BU SÜREÇ BAŞLADIĞI ZAMAN GENEL OLARAK MUHATAP OLDUĞUNUZ YETKİLİLERİN TAVIRLARI, KONUŞMA ÜSLUPLARI NASILDI?
Karşılaştığım yetkililerin hepsi oldukça sertti. Hakkımda ispat edilmiş bir şey yokken gözaltında kadın memurların sanki azılı bir militanmışım gibi azarlamalarıyla karşılaştım. Çevik kuvvet polisleri tarafından bizzat şahsıma "FETÖ´cü" diye itham da oldu. Bu görevlilerin sürecin nasıl işlediğini bildikleri ve daha yargının vermiş olduğu bir karar yokken böyle davranmaları beni şaşırttı ve keyfiyetten gelen muameleler ile karşı karşıya kalmış olduğumu anladım.

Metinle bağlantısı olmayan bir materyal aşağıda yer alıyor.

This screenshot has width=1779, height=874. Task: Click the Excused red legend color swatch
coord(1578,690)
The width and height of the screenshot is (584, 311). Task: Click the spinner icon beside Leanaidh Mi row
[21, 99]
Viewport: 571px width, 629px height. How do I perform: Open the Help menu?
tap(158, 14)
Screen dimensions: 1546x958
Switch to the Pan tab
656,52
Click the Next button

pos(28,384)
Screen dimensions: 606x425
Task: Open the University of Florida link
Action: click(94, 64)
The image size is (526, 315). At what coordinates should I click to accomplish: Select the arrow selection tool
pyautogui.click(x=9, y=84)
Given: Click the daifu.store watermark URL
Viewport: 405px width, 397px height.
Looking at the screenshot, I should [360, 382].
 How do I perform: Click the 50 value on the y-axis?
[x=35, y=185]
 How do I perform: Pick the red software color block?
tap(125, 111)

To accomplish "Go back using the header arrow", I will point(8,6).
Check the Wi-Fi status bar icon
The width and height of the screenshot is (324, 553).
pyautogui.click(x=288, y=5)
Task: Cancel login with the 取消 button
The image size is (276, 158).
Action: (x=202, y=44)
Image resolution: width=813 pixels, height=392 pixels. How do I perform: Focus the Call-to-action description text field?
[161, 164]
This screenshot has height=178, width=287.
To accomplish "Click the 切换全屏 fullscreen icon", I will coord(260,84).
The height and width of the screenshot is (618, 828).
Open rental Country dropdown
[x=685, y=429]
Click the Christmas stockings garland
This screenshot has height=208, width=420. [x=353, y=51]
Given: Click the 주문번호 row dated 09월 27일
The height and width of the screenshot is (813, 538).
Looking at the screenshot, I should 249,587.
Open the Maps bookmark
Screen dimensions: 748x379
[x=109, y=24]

BU SÜRE ZARFINDA SİZİNLE BİRLİKTE EN BAŞTA ANNENİZ VE BABANIZ DA MAĞDUR OLDU. SİZ TAHLİYE OLANA KADAR AİLENİZİN GENEL DURUŞU NASIL OLDU? ARKADAŞ ÇEVRENİZDEN NASIL GERİ DÖNÜŞLER ALDINIZ?
Benim gördüklerimin dışında, her zaman gözlerinden sakındıkları kızlarının böyle bir durumla karşılaşması ailemi oldukça yıprattı. Çünkü bazı yetkili kişilerin bireysel çekincelerinden dolayı böyle bir haksızlığa uğramak ve cezaevi şartlarına maruz kaldığını bilmek ailem için çok üzücü oldu. Dışarıda ailem burada bir yanlışlık olduğunu dile getirmek için defalarca CİMER, BİMER ve sosyal medya hesaplarından siyasi makamlardaki kişilerle iletişime geçmeye çalıştı. Birçok milletvekilinden, gazetecilerden randevu talebinde bulundular ancak her seferinde umursamaz tavırlarla karşı karşıya kaldılar. Hatta bugüne kadar İslami düşünce çerçevesinde köşe yazılarında adaletten, haktan, hukuktan vaaz eden kimi araştırmacı gazeteciler de farklarını ortaya koyamamışlar, araştırma zahmetinde bulunmadan aileme karşı suçlayıcı yaklaşmışlardır. Ancak durumu öğrenen tanıdıklarımız bize böyle bir suçlamayı yakıştırmadığından her zaman yanımızda oldular. Hem aile dostlarımız hem de arkadaşlarım bize en büyük destekçilerdi. Tabii yine de bizleri yakından tanımayan insanlar nazarında üzerimizde böyle bir suçlama ile karşı karşıya kalmış olduk.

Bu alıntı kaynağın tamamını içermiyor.